It is unusual to find three towers such as Colmslie, Glendearg and Langshaw built in such close proximity to one another. One might be tempted to say that they were built in such a position for mutual protection, except that a century or more separates the building of the one from the others. When we remember that they are built on the verges of three estates we are reminded of Sir William Borthwick’s explanation of why he built a tower at the edge of his estate: "We’ll breeze yont".
All the lands round about here were the property of the monks of Melrose until the Reformation. It would seem that when the shadow of the Reformation was threatening the tottering and corrupt church, the monks of Melrose were persuaded, either for a "consideration" or by pressure from above, that it would be advantageous for them to dispose of some of their lands to wealthy and powerful laymen, perhaps following the Scriptural injunction, "Make to yourselves friends of the mammon of unrighteousness."

= Source material =
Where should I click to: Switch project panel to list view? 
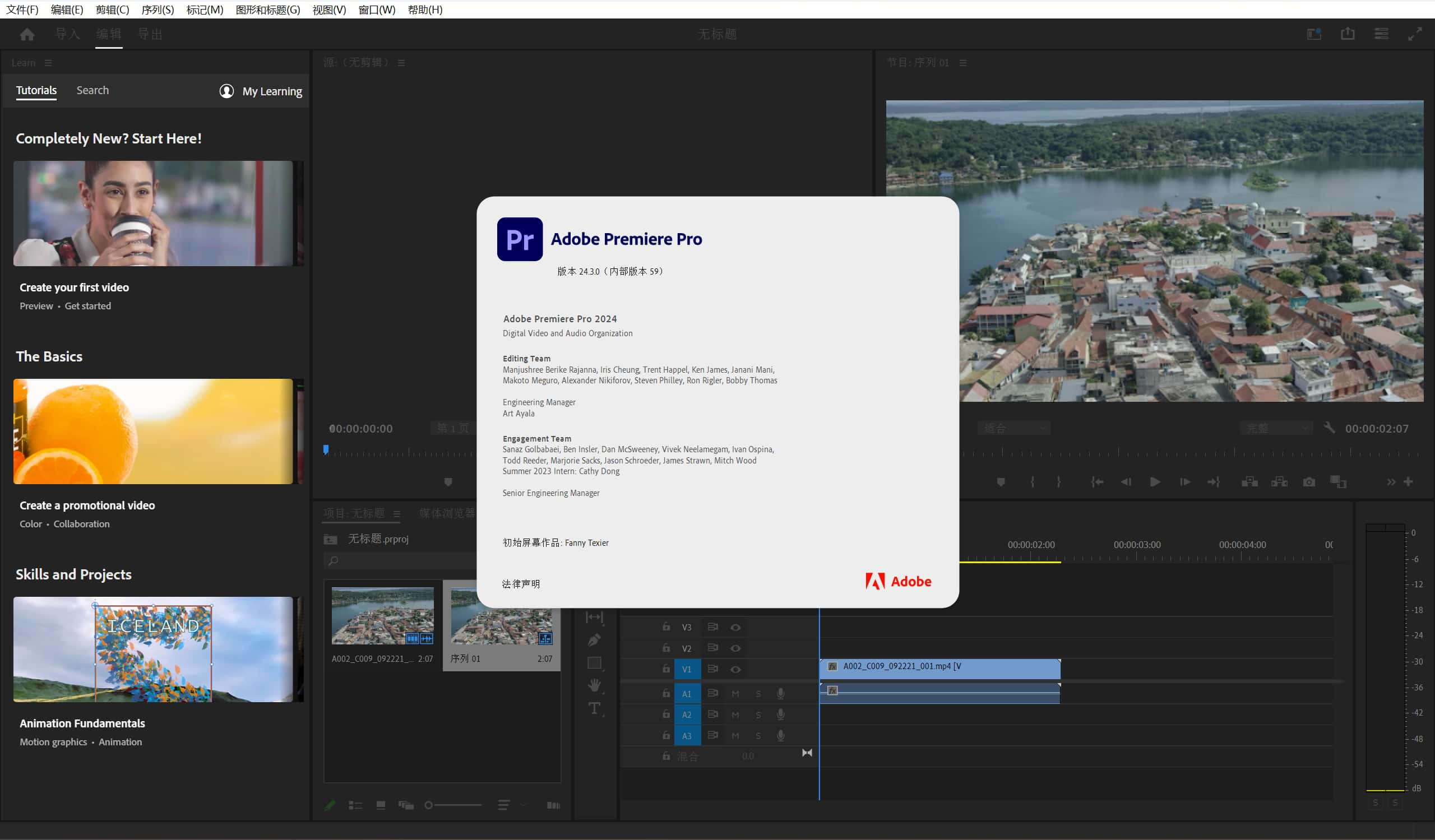[x=355, y=805]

= What to work on =
(1) Answer these about the towers passage:
(a) Who owned all the surrounding lands until the Reformation?
(b) What words did Sir William Borthwick give to explain why he built a tower at the edge of his estate?
(c) How much time separates the building of one of the three towers from the others?
(2) Which towers does the towers passage name? List all of them.

= Correct answers =
(1)
(a) The monks of Melrose.
(b) "We’ll breeze yont".
(c) A century or more.

(2) Colmslie, Glendearg, Langshaw